● **What the task asks**
Print the lines in the listing below starting at the line with "Screen dimensions: 650x440" and ending at the line with "You are a computer-use", both included. Reproduce them exactly and omit every picture.

● **Task input**
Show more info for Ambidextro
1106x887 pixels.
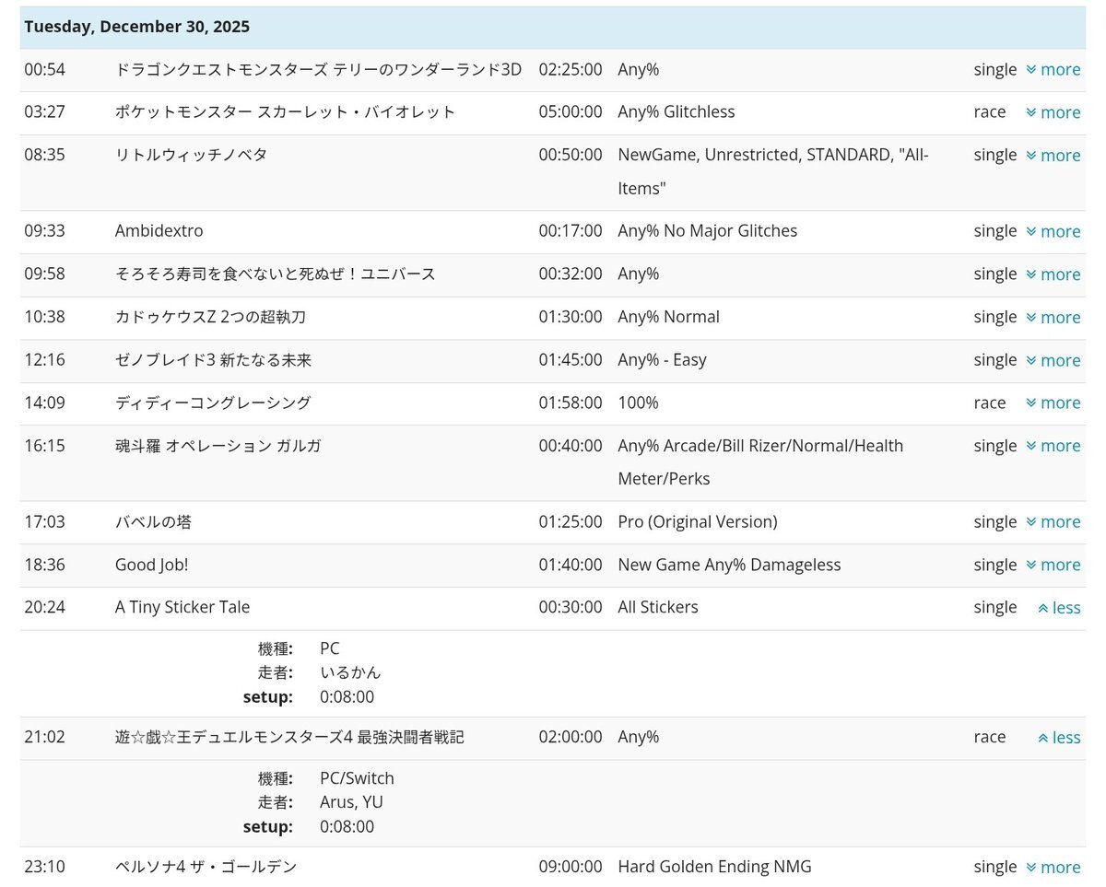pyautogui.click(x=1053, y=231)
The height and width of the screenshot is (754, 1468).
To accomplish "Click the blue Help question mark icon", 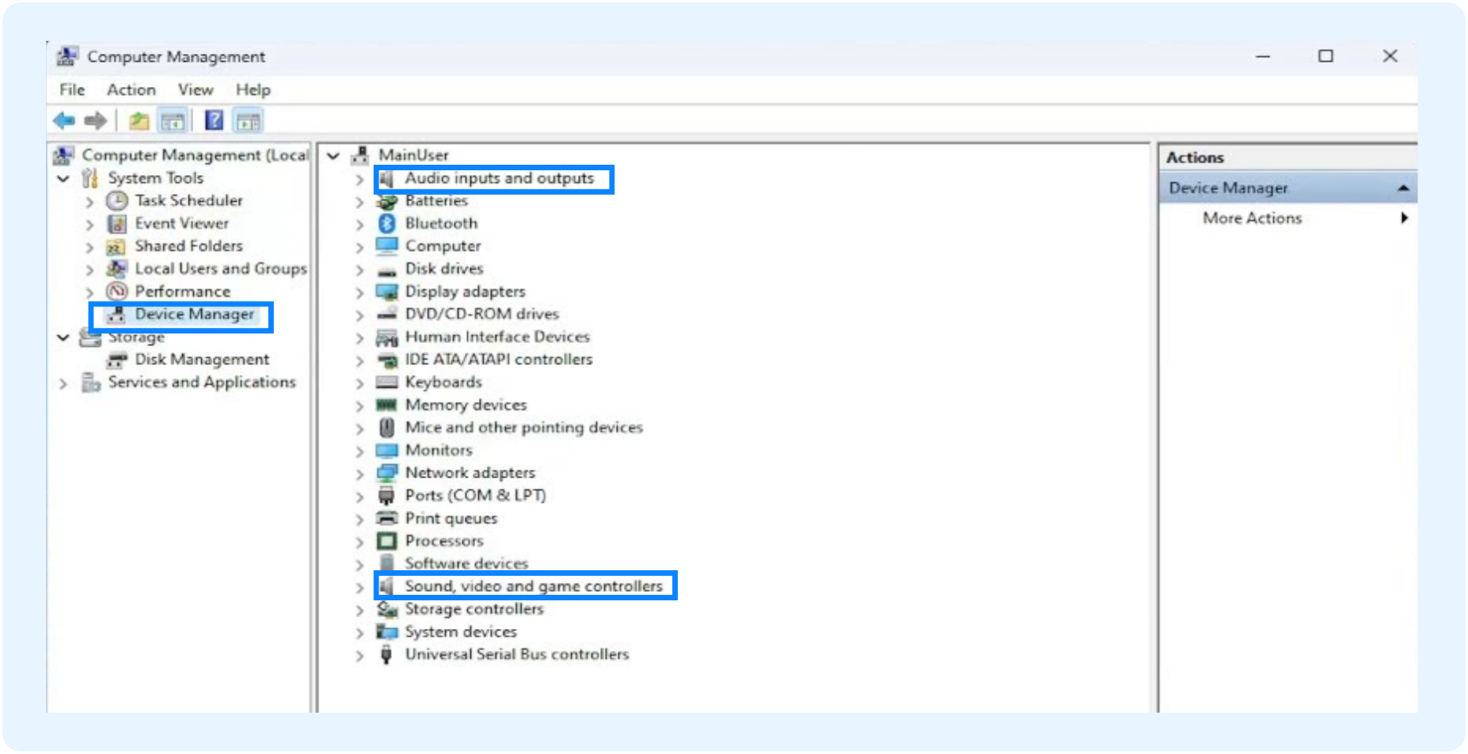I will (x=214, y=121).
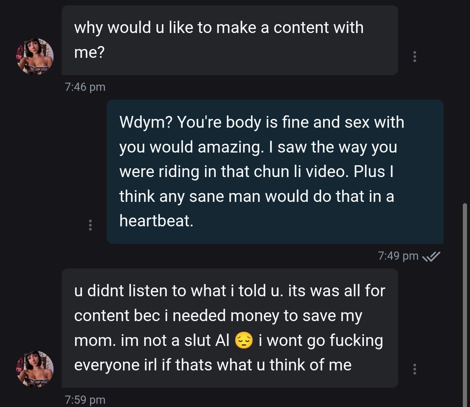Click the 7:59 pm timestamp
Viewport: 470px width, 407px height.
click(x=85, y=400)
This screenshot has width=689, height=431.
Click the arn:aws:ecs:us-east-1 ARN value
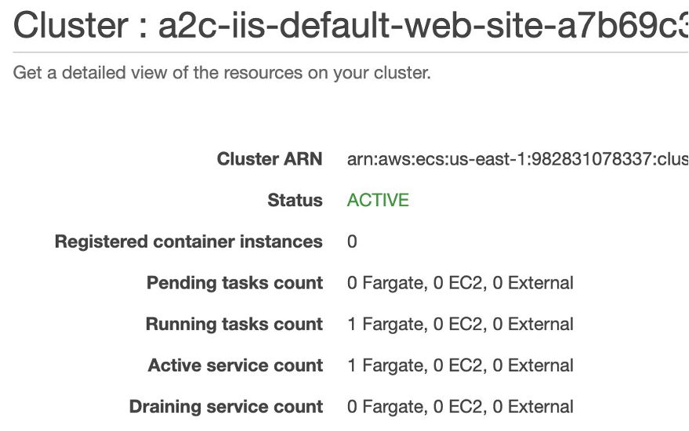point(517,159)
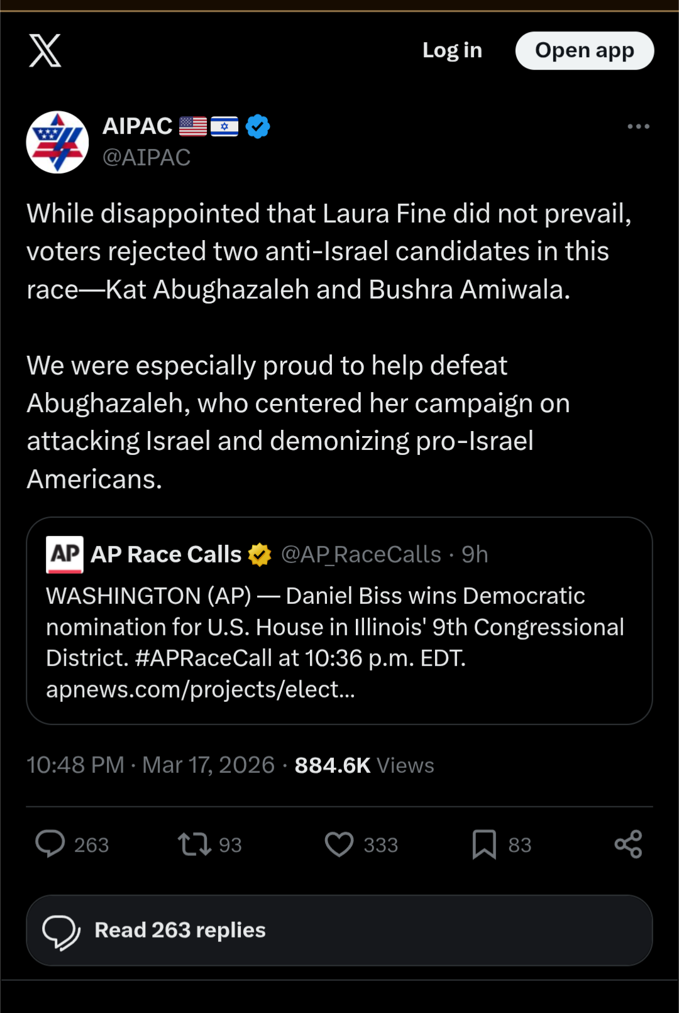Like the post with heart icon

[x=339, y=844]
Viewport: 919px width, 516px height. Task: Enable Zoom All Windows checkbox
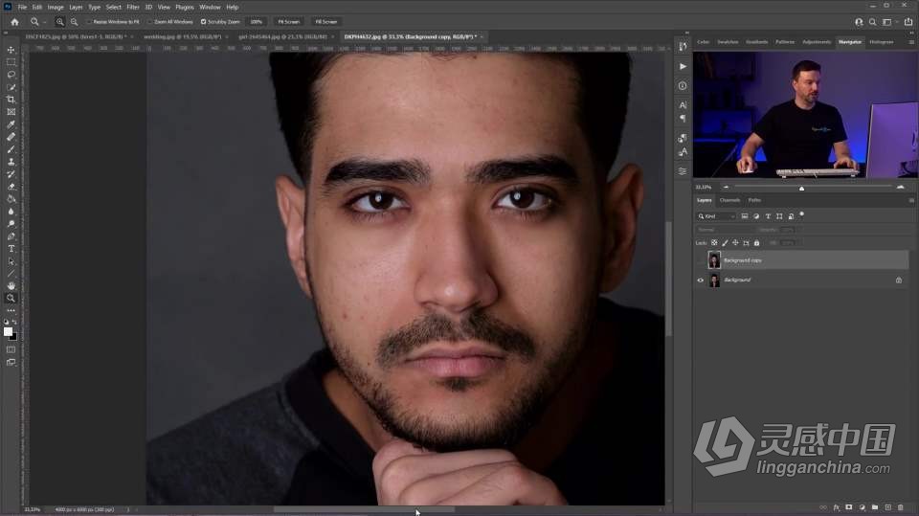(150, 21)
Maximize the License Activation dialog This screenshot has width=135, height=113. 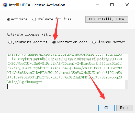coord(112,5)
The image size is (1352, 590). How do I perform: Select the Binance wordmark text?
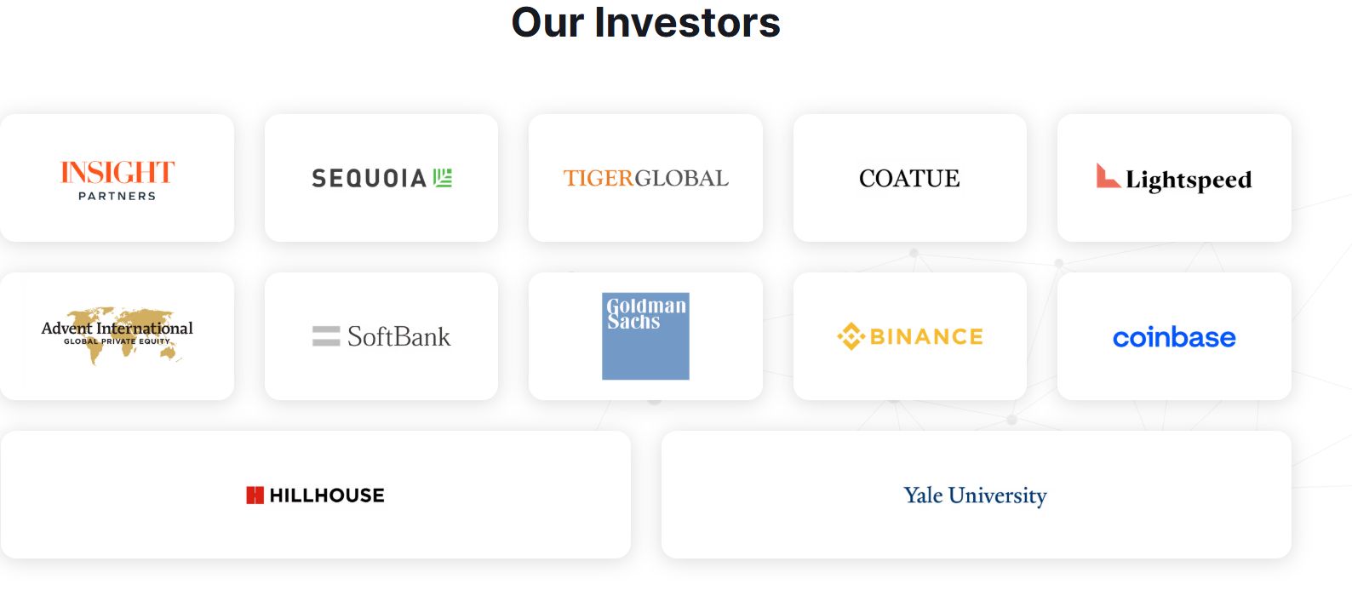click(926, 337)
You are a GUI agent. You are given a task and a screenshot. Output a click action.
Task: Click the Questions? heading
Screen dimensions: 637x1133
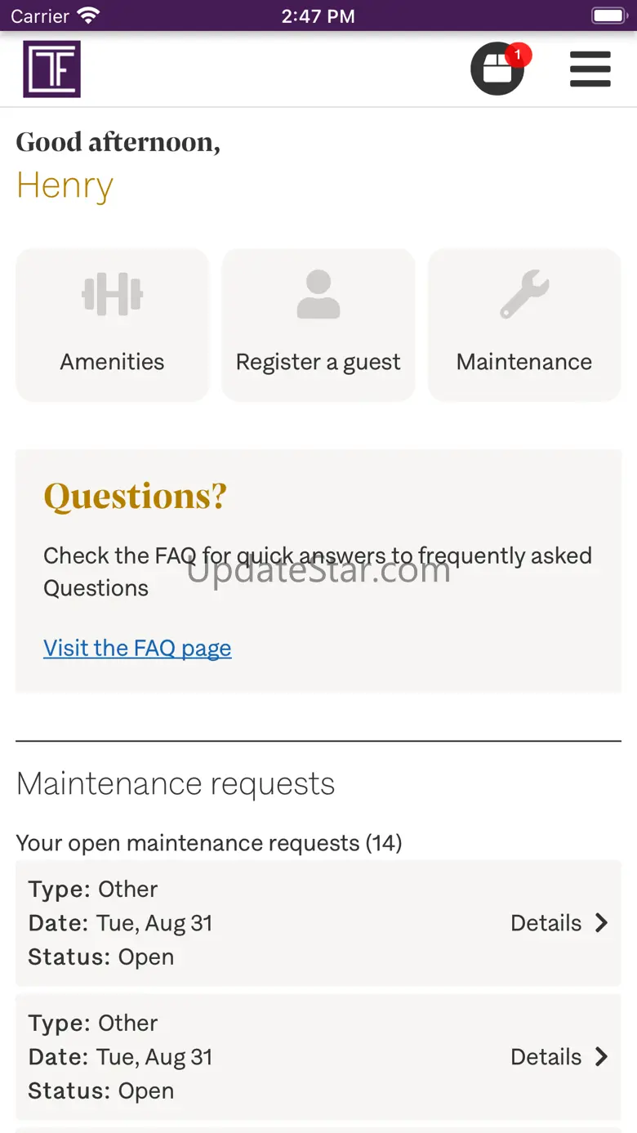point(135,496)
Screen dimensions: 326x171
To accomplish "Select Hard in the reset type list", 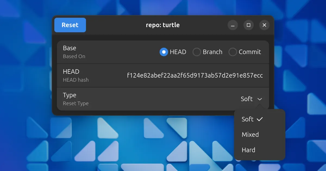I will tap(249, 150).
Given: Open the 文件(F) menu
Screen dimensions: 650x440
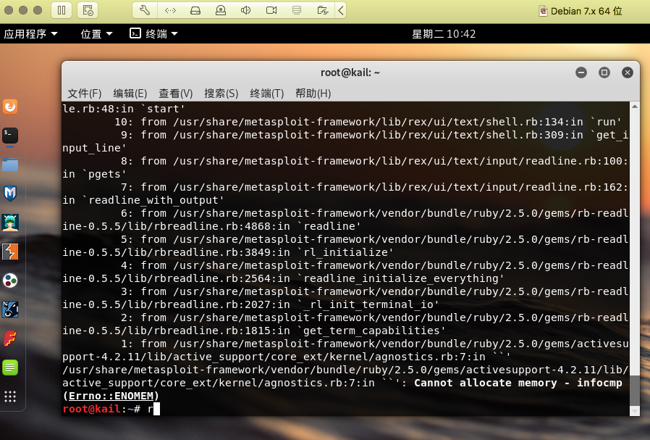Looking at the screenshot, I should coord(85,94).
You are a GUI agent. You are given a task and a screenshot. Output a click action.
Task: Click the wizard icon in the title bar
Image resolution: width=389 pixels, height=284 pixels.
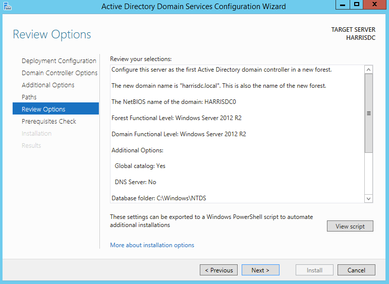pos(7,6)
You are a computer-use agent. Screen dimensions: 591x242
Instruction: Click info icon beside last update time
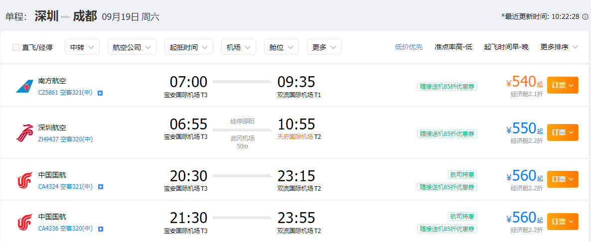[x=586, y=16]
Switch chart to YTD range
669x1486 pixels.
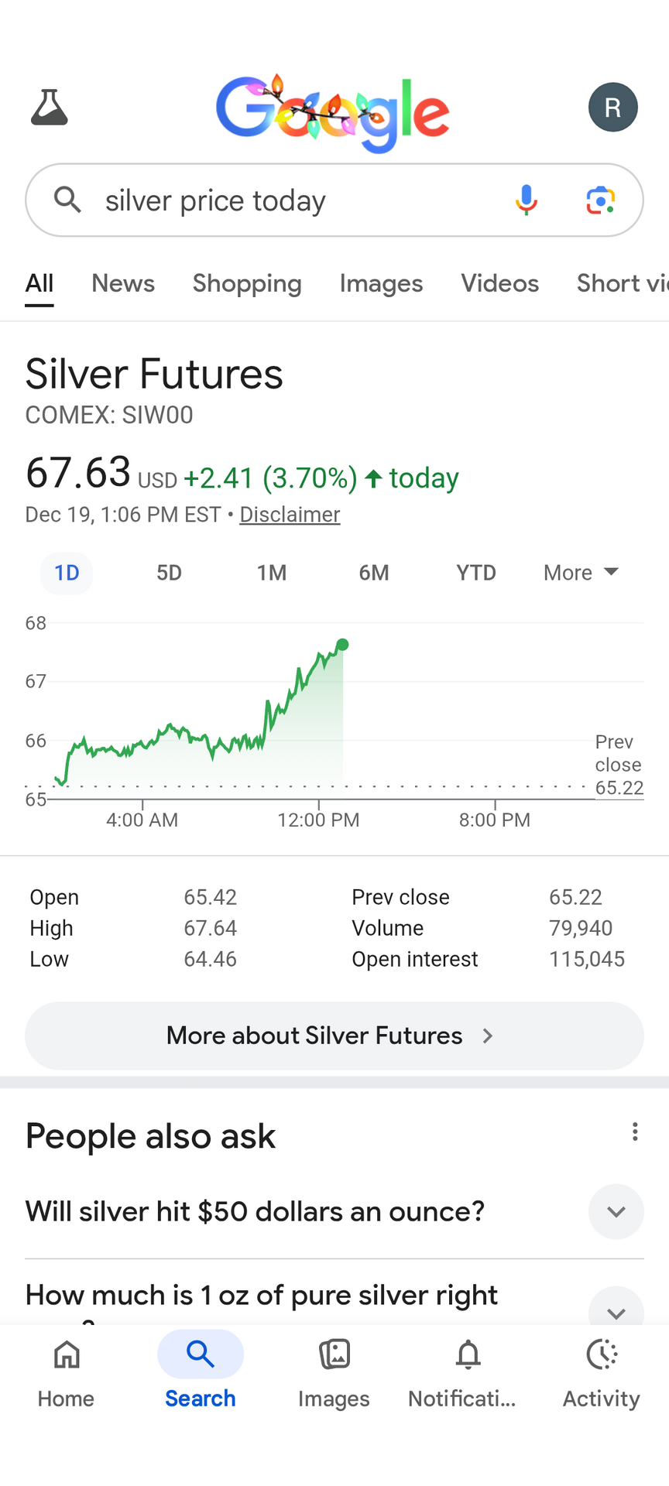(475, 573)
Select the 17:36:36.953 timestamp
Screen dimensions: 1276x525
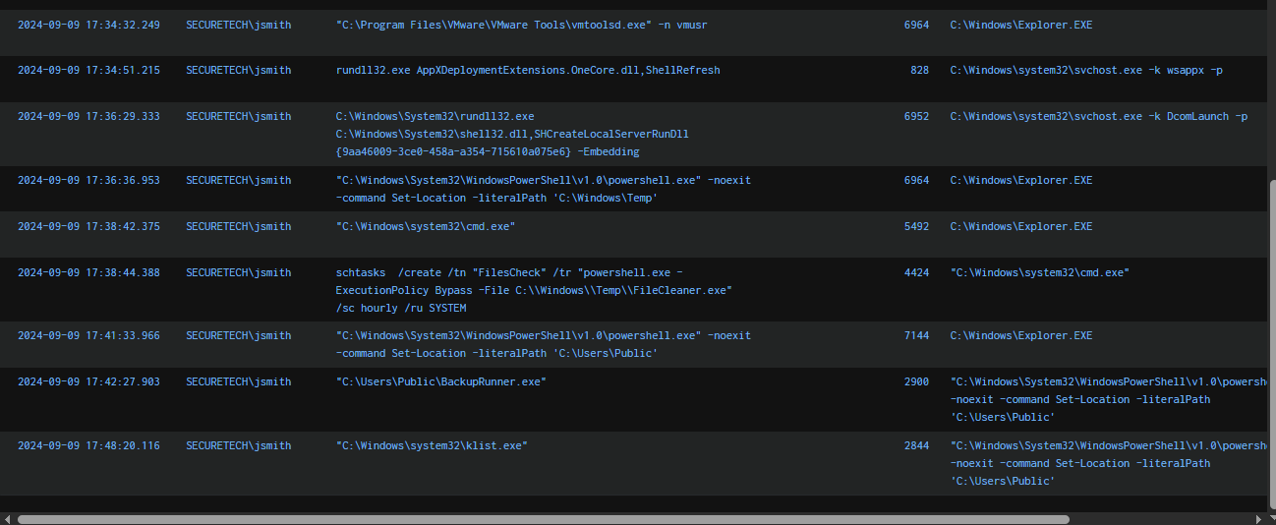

● **Answer to this task**
Screen dimensions: 650x440
Looking at the screenshot, I should coord(85,94).
You are a GUI agent. You are given a task and a screenshot. Output a click action.
Task: Click the wizard icon in the title bar
Image resolution: width=389 pixels, height=284 pixels.
pos(7,6)
You are a computer-use agent. Screen dimensions: 591x242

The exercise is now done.